* Work order: Keep the images out while you retype all of the data exactly.
***** Data provided *****
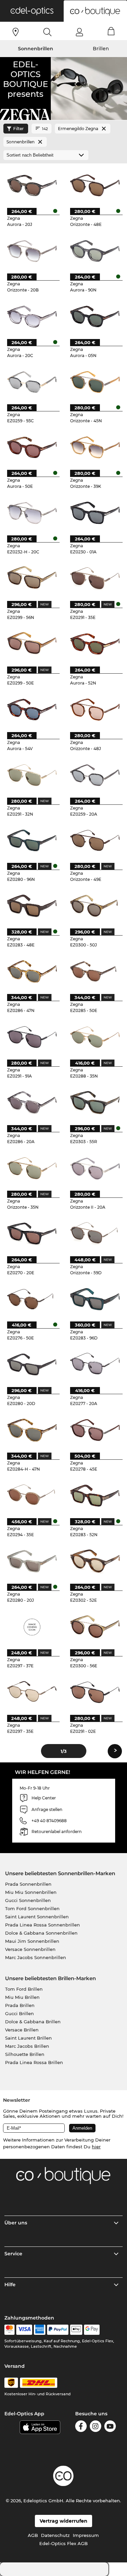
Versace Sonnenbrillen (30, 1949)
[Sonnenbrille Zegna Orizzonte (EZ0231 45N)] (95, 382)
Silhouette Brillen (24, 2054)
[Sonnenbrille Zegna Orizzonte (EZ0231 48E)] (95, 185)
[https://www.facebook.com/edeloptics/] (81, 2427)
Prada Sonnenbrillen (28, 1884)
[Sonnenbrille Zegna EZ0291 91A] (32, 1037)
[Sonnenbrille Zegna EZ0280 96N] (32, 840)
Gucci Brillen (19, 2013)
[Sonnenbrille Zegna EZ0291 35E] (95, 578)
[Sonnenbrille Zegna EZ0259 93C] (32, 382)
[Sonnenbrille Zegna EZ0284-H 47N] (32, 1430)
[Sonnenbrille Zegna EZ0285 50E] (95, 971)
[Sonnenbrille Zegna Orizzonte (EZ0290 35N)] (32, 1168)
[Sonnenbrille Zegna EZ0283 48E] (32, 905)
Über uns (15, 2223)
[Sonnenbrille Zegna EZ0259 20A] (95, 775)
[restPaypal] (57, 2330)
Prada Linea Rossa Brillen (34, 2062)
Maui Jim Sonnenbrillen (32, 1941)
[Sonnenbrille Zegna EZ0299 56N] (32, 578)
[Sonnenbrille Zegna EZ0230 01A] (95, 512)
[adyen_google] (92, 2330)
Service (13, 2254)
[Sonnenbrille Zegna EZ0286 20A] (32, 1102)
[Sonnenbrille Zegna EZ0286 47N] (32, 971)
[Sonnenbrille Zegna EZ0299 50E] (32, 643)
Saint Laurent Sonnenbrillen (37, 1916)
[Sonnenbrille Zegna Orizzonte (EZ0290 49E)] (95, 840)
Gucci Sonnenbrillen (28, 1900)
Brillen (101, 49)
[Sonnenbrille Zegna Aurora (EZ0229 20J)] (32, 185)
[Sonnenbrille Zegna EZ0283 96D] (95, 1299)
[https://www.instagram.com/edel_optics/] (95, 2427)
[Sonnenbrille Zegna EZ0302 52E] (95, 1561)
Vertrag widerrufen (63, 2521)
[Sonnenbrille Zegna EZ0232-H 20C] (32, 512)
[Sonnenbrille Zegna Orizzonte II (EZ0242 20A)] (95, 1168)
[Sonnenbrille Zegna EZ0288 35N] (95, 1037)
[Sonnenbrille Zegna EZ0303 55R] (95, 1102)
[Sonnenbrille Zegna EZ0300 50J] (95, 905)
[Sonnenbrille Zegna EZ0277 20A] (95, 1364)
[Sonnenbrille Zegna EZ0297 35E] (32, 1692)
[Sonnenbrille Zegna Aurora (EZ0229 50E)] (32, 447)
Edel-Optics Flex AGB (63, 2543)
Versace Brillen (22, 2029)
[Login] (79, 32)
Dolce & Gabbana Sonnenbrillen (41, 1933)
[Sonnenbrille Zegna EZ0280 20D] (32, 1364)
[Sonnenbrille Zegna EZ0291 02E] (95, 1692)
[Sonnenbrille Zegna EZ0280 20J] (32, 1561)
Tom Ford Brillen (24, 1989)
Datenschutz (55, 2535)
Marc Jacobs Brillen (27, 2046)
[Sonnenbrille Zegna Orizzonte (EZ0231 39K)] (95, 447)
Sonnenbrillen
*****
* Task solution:
Versace Sonnenbrillen (30, 1949)
[Sonnenbrille Zegna Orizzonte (EZ0231 45N)] (95, 382)
Silhouette Brillen (24, 2054)
[Sonnenbrille Zegna Orizzonte (EZ0231 48E)] (95, 185)
[https://www.facebook.com/edeloptics/] (81, 2427)
Prada Sonnenbrillen (28, 1884)
[Sonnenbrille Zegna EZ0291 91A] (32, 1037)
[Sonnenbrille Zegna EZ0280 96N] (32, 840)
Gucci Brillen (19, 2013)
[Sonnenbrille Zegna EZ0291 35E] (95, 578)
[Sonnenbrille Zegna EZ0259 93C] (32, 382)
[Sonnenbrille Zegna EZ0284-H 47N] (32, 1430)
[Sonnenbrille Zegna EZ0285 50E] (95, 971)
[Sonnenbrille Zegna Orizzonte (EZ0290 35N)] (32, 1168)
[Sonnenbrille Zegna EZ0283 48E] (32, 905)
Über uns (15, 2223)
[Sonnenbrille Zegna EZ0259 20A] (95, 775)
[restPaypal] (57, 2330)
Prada Linea Rossa Brillen (34, 2062)
Maui Jim Sonnenbrillen (32, 1941)
[Sonnenbrille Zegna EZ0299 56N] (32, 578)
[Sonnenbrille Zegna EZ0230 01A] (95, 512)
[adyen_google] (92, 2330)
Service (13, 2254)
[Sonnenbrille Zegna EZ0286 20A] (32, 1102)
[Sonnenbrille Zegna EZ0286 47N] (32, 971)
[Sonnenbrille Zegna EZ0299 50E] (32, 643)
Saint Laurent Sonnenbrillen (37, 1916)
[Sonnenbrille Zegna Orizzonte (EZ0290 49E)] (95, 840)
Gucci Sonnenbrillen (28, 1900)
Brillen (101, 49)
[Sonnenbrille Zegna Aurora (EZ0229 20J)] (32, 185)
[Sonnenbrille Zegna EZ0283 96D] (95, 1299)
[https://www.instagram.com/edel_optics/] (95, 2427)
[Sonnenbrille Zegna EZ0302 52E] (95, 1561)
Vertrag widerrufen (63, 2521)
[Sonnenbrille Zegna EZ0232-H 20C] (32, 512)
[Sonnenbrille Zegna Orizzonte II (EZ0242 20A)] (95, 1168)
[Sonnenbrille Zegna EZ0288 35N] (95, 1037)
[Sonnenbrille Zegna EZ0303 55R] (95, 1102)
[Sonnenbrille Zegna EZ0300 50J] (95, 905)
[Sonnenbrille Zegna EZ0277 20A] (95, 1364)
[Sonnenbrille Zegna EZ0297 35E] (32, 1692)
[Sonnenbrille Zegna Aurora (EZ0229 50E)] (32, 447)
Edel-Optics Flex AGB (63, 2543)
Versace Brillen (22, 2029)
[Login] (79, 32)
Dolce & Gabbana Sonnenbrillen (41, 1933)
[Sonnenbrille Zegna EZ0280 20D] (32, 1364)
[Sonnenbrille Zegna EZ0291 02E] (95, 1692)
[Sonnenbrille Zegna EZ0280 20J] (32, 1561)
Tom Ford Brillen (24, 1989)
Datenschutz (55, 2535)
Marc Jacobs Brillen (27, 2046)
[Sonnenbrille Zegna Orizzonte (EZ0231 39K)] (95, 447)
Sonnenbrillen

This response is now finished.